A balanced guide for safer, cleaner excavation
Quick refresher: how hydrovac works
A controlled stream of pressurized water loosens the soil while a high-powered vacuum removes the slurry to a debris tank. The result is precise daylighting and trenching with far lower strike risk than mechanical digging—well suited to congested corridors, plant sites, and sensitive rights-of-way serving businesses across Arizona.
When hydrovac is the better choice
-
Dense utility corridors or poorly mapped lines
-
Facility work where cleanliness and continuity matter (industrial plants, campuses, hospitals)
-
Trenching adjacent to finished pavements, foundations, or racks
-
Pre-excavation verification (depth, alignment) for engineered bores and crossings
-
Monsoon-season scopes where spoils control and erosion prevention are priorities
Arizona considerations that affect method selection
-
Soils: Caliche and compacted desert clays favor hydrovac for controlled penetration and smaller openings.
-
Weather: Monsoon rains demand good slurry handling and drainage planning; hydrovac limits washouts.
-
Compliance: Coordinating with 811, traffic control, and right-of-way rules is simpler when openings are precise and short-duration.
Cost drivers to budget accurately
-
Access and set-up (hose lengths, traffic control, site constraints)
-
Depth and linear footage (potholes vs. long slot trenches)
-
Soil conditions (caliche/rock) and water availability
-
Spoils hauling distance and disposal requirements
-
Required restoration (flowable fill, compaction, surface patch)
A practical path: blend methods
Many successful projects combine mechanical excavation for bulk earth with hydrovac for utility crossings, tie-ins, and verification. You get speed where it’s safe—and precision where it isn’t.
Helpful resources & related services
-
Arizona 811 (Call Before You Dig): https://www.arizona811.com/
-
OSHA Trenching & Excavation Safety: https://www.osha.gov/trenching-excavation
-
EPA Construction Stormwater (SWPPP): https://www.epa.gov/npdes/stormwater-discharges-construction-activities
Industries we serve
Power generation • Municipal & public works • Telecom/fiber • Water/wastewater • Oil & gas • Manufacturing • Transportation & transit
Service area
Headquartered in Phoenix and serving businesses across Arizona with rapid, statewide mobilization.
FAQs
Is hydrovac really safer than traditional digging?
Yes.
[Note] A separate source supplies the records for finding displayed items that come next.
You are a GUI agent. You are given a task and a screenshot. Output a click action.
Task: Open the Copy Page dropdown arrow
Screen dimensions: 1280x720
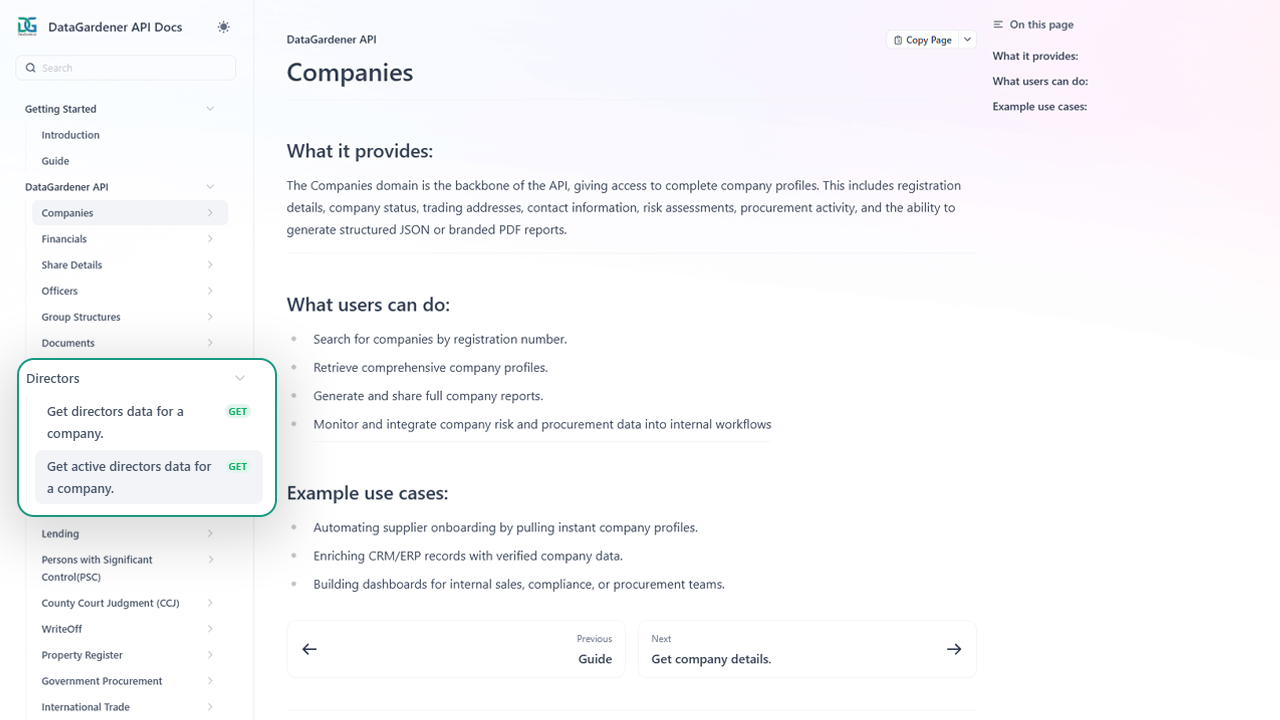click(x=967, y=40)
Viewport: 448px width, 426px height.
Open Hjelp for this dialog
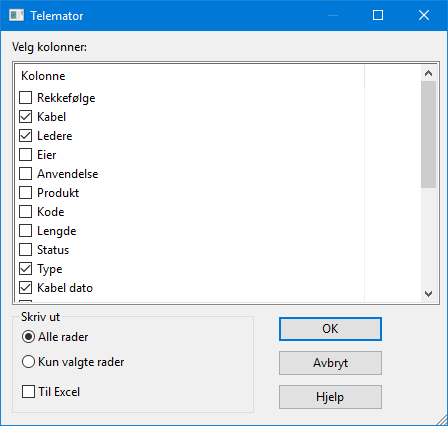[330, 397]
By soft-digging around unknowns, hydrovac significantly reduces utility strikes, outages, and rework.
How deep can you daylight with hydrovac?
Typical exposures range 2–12 feet; deeper work is planned case-by-case with shoring and access controls.
What happens to the slurry?
Spoils are contained in the debris tank and hauled for compliant disposal, or stockpiled/managed per project specs.
Can you work in tight or finished areas?
Yes. Remote-hose setups and protective mats allow work in courtyards, plant rooms, and busy corridors with minimal disruption.
Is air-vac an option in Arizona?
Water is most common for speed and cut quality, but air excavation can be used when dry spoils are required or water must be limited.
How do you price a hydrovac scope?
We consider access, depth/length, soil type, water logistics, traffic control, and restoration needs, and provide a clear line-item quote.
Will hydrovac replace mechanical excavation?
Not for bulk earth. It complements mechanical methods where risk, cleanliness, or precision are critical.